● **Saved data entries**

● ● ● ● ●

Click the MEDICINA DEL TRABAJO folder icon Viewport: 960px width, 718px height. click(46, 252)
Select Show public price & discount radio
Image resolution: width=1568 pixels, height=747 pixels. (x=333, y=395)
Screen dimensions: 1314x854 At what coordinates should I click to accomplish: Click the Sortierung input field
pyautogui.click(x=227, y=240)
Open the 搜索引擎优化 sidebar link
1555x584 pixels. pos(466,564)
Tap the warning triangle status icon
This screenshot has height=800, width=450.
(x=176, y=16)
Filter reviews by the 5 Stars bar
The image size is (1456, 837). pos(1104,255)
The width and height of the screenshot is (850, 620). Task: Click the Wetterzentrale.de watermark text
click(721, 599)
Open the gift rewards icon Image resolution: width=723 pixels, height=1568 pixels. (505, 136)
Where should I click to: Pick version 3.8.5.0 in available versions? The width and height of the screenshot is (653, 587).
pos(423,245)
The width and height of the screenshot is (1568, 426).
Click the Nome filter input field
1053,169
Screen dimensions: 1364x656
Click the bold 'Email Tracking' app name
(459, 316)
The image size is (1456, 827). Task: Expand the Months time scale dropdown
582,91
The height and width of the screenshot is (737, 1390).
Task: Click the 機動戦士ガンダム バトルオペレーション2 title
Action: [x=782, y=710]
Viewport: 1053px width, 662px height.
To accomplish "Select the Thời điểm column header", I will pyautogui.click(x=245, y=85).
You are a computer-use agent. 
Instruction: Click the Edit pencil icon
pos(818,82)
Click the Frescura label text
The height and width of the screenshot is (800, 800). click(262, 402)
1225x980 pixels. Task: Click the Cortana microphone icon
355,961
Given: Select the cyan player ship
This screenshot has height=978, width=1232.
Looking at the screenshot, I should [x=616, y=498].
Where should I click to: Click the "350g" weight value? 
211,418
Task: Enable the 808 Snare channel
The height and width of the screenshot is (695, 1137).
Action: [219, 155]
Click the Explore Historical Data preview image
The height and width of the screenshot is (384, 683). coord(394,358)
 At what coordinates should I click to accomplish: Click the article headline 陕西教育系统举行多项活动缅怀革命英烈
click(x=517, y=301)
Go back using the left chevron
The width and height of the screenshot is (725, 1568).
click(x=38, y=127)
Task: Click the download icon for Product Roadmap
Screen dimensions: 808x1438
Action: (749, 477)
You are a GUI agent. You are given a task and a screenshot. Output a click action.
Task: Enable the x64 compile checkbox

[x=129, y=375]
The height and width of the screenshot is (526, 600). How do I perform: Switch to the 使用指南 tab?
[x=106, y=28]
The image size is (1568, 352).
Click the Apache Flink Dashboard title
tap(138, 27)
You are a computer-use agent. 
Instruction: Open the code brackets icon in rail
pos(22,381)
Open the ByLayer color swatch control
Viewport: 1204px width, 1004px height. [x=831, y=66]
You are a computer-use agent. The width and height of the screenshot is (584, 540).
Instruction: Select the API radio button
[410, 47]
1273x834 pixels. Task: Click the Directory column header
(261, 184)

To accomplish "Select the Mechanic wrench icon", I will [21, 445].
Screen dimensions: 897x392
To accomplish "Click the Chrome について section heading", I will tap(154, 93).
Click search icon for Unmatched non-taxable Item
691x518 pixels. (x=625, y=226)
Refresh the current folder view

● ● ● ● ●

● **Problem description**
Repeat the entries word for word. Skip none of them.

● **Task output**
Click the MEDICINA DEL TRABAJO folder icon Viewport: 960px width, 718px height. click(46, 252)
Select Show public price & discount radio
Image resolution: width=1568 pixels, height=747 pixels. (x=333, y=395)
Screen dimensions: 1314x854 At what coordinates should I click to accomplish: Click the Sortierung input field
pyautogui.click(x=227, y=240)
Open the 搜索引擎优化 sidebar link
1555x584 pixels. pos(466,564)
Tap the warning triangle status icon
This screenshot has height=800, width=450.
(x=176, y=16)
Filter reviews by the 5 Stars bar
The image size is (1456, 837). pos(1104,255)
The width and height of the screenshot is (850, 620). Task: Click the Wetterzentrale.de watermark text
click(721, 599)
Open the gift rewards icon Image resolution: width=723 pixels, height=1568 pixels. (505, 136)
Where should I click to: Pick version 3.8.5.0 in available versions? The width and height of the screenshot is (653, 587).
pos(423,245)
The width and height of the screenshot is (1568, 426).
Click the Nome filter input field
1053,169
Screen dimensions: 1364x656
Click the bold 'Email Tracking' app name
(459, 316)
The image size is (1456, 827). Task: Expand the Months time scale dropdown
582,91
The height and width of the screenshot is (737, 1390).
Task: Click the 機動戦士ガンダム バトルオペレーション2 title
Action: [x=782, y=710]
Viewport: 1053px width, 662px height.
To accomplish "Select the Thời điểm column header", I will pyautogui.click(x=245, y=85).
You are a computer-use agent. 
Instruction: Click the Edit pencil icon
pos(818,82)
Click the Frescura label text
The height and width of the screenshot is (800, 800). click(262, 402)
1225x980 pixels. Task: Click the Cortana microphone icon
355,961
Given: Select the cyan player ship
This screenshot has height=978, width=1232.
Looking at the screenshot, I should [x=616, y=498].
Where should I click to: Click the "350g" weight value? 
211,418
Task: Enable the 808 Snare channel
The height and width of the screenshot is (695, 1137).
Action: [219, 155]
Click the Explore Historical Data preview image
The height and width of the screenshot is (384, 683). coord(394,358)
 At what coordinates should I click to accomplish: Click the article headline 陕西教育系统举行多项活动缅怀革命英烈
click(x=517, y=301)
Go back using the left chevron
The width and height of the screenshot is (725, 1568).
click(x=38, y=127)
Task: Click the download icon for Product Roadmap
Screen dimensions: 808x1438
Action: (749, 477)
You are a GUI agent. You are given a task and a screenshot. Output a click action.
Task: Enable the x64 compile checkbox

[x=129, y=375]
The height and width of the screenshot is (526, 600). How do I perform: Switch to the 使用指南 tab?
[x=106, y=28]
The image size is (1568, 352).
Click the Apache Flink Dashboard title
tap(138, 27)
You are a computer-use agent. 
Instruction: Open the code brackets icon in rail
pos(22,381)
Open the ByLayer color swatch control
Viewport: 1204px width, 1004px height. [x=831, y=66]
You are a computer-use agent. The width and height of the screenshot is (584, 540).
Instruction: Select the API radio button
[410, 47]
1273x834 pixels. Task: Click the Directory column header
(261, 184)

To accomplish "Select the Mechanic wrench icon", I will [21, 445].
Screen dimensions: 897x392
To accomplish "Click the Chrome について section heading", I will tap(154, 93).
Click search icon for Unmatched non-taxable Item
691x518 pixels. (x=625, y=226)
Refresh the current folder view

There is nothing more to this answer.